## What is needed
Copy the listing below line for line, keeping every line unchanged.

## Records for the exercise
▽

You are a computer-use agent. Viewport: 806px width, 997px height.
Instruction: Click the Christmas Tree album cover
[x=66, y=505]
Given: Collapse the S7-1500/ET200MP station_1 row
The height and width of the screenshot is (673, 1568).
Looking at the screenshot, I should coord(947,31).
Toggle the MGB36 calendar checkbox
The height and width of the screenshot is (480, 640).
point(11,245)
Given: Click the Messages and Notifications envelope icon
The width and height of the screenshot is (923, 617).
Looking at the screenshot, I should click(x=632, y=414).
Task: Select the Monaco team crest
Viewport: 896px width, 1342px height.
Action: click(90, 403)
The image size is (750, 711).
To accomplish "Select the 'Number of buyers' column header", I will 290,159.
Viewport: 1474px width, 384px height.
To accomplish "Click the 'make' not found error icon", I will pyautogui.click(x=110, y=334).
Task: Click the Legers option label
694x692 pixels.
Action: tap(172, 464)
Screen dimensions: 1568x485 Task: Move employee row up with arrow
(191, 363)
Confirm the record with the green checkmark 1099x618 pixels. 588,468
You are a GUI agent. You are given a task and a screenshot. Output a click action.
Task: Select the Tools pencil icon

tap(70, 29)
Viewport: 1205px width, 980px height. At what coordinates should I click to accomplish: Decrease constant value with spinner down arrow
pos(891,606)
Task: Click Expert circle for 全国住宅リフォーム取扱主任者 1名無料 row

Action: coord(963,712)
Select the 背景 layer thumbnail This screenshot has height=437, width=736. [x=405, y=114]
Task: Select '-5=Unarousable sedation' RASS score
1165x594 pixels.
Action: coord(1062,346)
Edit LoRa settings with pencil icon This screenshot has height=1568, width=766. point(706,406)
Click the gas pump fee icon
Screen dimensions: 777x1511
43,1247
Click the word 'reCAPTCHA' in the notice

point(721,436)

△

## Reply
You are a computer-use agent. Viewport: 806px width, 997px height.
Instruction: Click the Christmas Tree album cover
[x=66, y=505]
Given: Collapse the S7-1500/ET200MP station_1 row
The height and width of the screenshot is (673, 1568).
Looking at the screenshot, I should coord(947,31).
Toggle the MGB36 calendar checkbox
The height and width of the screenshot is (480, 640).
point(11,245)
Given: Click the Messages and Notifications envelope icon
The width and height of the screenshot is (923, 617).
Looking at the screenshot, I should click(x=632, y=414).
Task: Select the Monaco team crest
Viewport: 896px width, 1342px height.
Action: click(90, 403)
The image size is (750, 711).
To accomplish "Select the 'Number of buyers' column header", I will 290,159.
Viewport: 1474px width, 384px height.
To accomplish "Click the 'make' not found error icon", I will pyautogui.click(x=110, y=334).
Task: Click the Legers option label
694x692 pixels.
Action: tap(172, 464)
Screen dimensions: 1568x485 Task: Move employee row up with arrow
(191, 363)
Confirm the record with the green checkmark 1099x618 pixels. 588,468
You are a GUI agent. You are given a task and a screenshot. Output a click action.
Task: Select the Tools pencil icon

tap(70, 29)
Viewport: 1205px width, 980px height. At what coordinates should I click to accomplish: Decrease constant value with spinner down arrow
pos(891,606)
Task: Click Expert circle for 全国住宅リフォーム取扱主任者 1名無料 row

Action: coord(963,712)
Select the 背景 layer thumbnail This screenshot has height=437, width=736. [x=405, y=114]
Task: Select '-5=Unarousable sedation' RASS score
1165x594 pixels.
Action: coord(1062,346)
Edit LoRa settings with pencil icon This screenshot has height=1568, width=766. point(706,406)
Click the gas pump fee icon
Screen dimensions: 777x1511
43,1247
Click the word 'reCAPTCHA' in the notice

point(721,436)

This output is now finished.